Les méfaits des jeux d’argent et de hasard augmentent à mesure que les marchés de ces jeux se développent, ce qui nuit à la santé et au bien-être des populations. Les jeux d’argent et de hasard non autorisés, illégaux ou délocalisés posent d’importants problèmes réglementaires à tous les gouvernements. Pour y faire face efficacement, les gouvernements doivent coopérer afin d’échanger des données, de protéger les consommateurs et les consommatrices contre les pratiques non réglementées et de percevoir les recettes fiscales légales. En l’absence de mesures de protection efficaces, les jeux d’argent et de hasard peuvent compromettre les progrès vers la réalisation des objectifs de développement durable (ODD), en particulier les objectifs 3, 10 et 16. 

Action de l’OMS

L’OMS est consciente des effets négatifs des jeux d’argent et de hasard sur la santé. Il faut mener une action multisectorielle visant à atténuer les méfaits de ces jeux pour éviter qu’ils n’entravent la réalisation des ODD. L’OMS reconnaît la nécessité pour les États Membres de surveiller de près et de réglementer efficacement les opérations, les produits et les activités liés aux jeux d’argent et de hasard. Il faut notamment lutter contre la stigmatisation et la honte liées aux jeux d’argent et de hasard, éliminer la publicité et la promotion et privilégier d’autres démarches en amont pour prévenir et atténuer les méfaits du jeu.

L’OMS coordonne un groupe d’experts et d’expertes mondiaux pour renforcer les capacités afin de faire face aux conséquences des jeux d’argent et de hasard sur la santé publique. Les premières démarches comprennent la mise au point de nouveaux instruments de diagnostic des troubles du jeu afin de mieux tenir compte des populations ailleurs qu’en Amérique du Nord et la recherche d’un consensus entre experts sur les limites diagnostiques. L’OMS reconnaît que certaines juridictions ont mis en place des systèmes efficaces de réglementation des jeux d’argent et de hasard. Des démarches sont en cours pour documenter et diffuser les enseignements qui en ont été tirés, en particulier pour soutenir les pays à revenu faible ou intermédiaire où l’activité commerciale liée aux jeux d’argent augmente rapidement.


Références bibliographiques

  1. H2 Gambling Capital.
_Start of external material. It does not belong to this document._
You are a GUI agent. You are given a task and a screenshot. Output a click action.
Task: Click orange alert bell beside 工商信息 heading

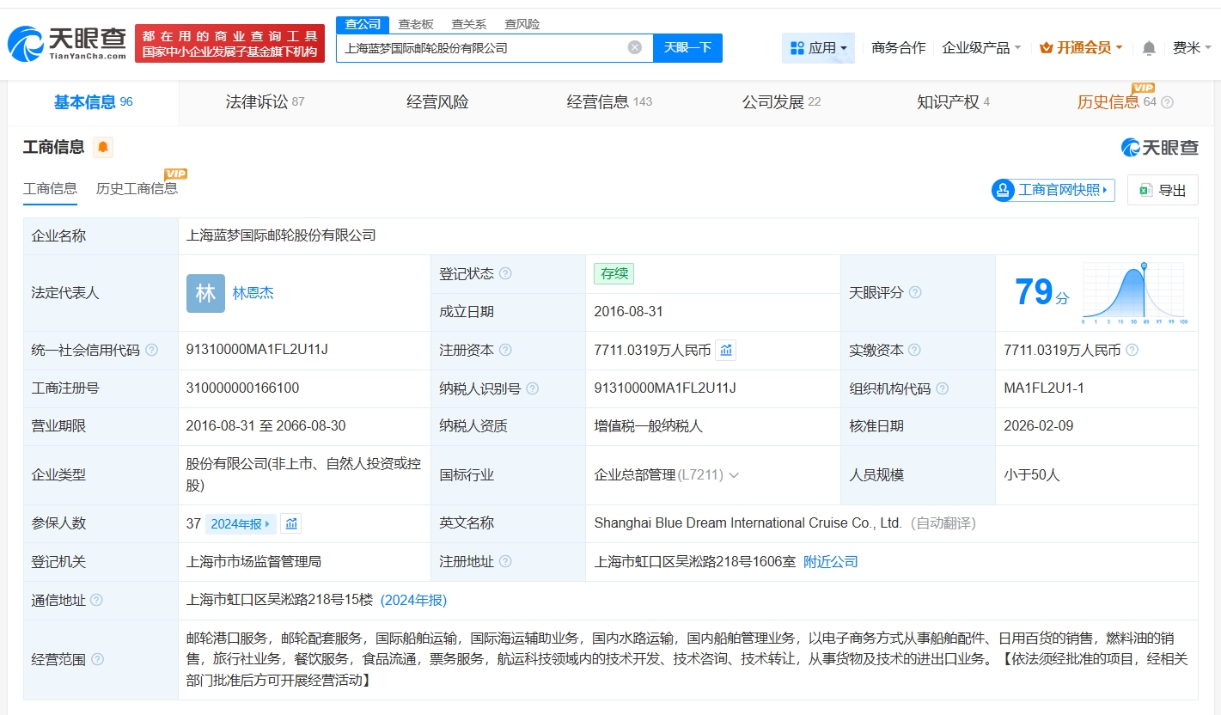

Global Gambling Industry Generates $536bn in 2023 with H2 Expecting 7% Growth Expected in 2024. https://h2gc.com/news/general/global-gambling-industry-generates-536bn-in-2023-with-7-growth-expected-in-2024
  2. Gambling Research Exchange Ontario (GREO) 2019a. Proportion of revenue from problem gambling. GREO, Guelph. https://www.greo.ca/Modules/EvidenceCentre/files/GREO%20(2019)%20Evidence%20brief%20Proportion%20of%20revenue%20from%20problem%20gambling.pdf
  3. Wardle, Heather et al. The Lancet Public Health Commission on gambling. The Lancet Public Health, Volume 9, Issue 11, e950 - e994. DOI: 10.1016/S2468-2667(24)00167-1
  4. Karlsson A, Håkansson A. Gambling disorder, increased mortality, suicidality, and associated comorbidity: a longitudinal nationwide register study. J Behav Addict 2018; 7: 1091–99.
  5. Rintoul, A, Dwyer J, Millar C, Bugeja L, Nguyen H. Gambling-related suicide in Victoria, Australia: a population-based cross-sectional study. The Lancet Regional Health – Western Pacific, 2023.
  6. Goodwin BC, Browne M, Rockloff M, Rose J. A typical problem gambler affects six others. Int Gambl Stud 2017; 17: 276–89.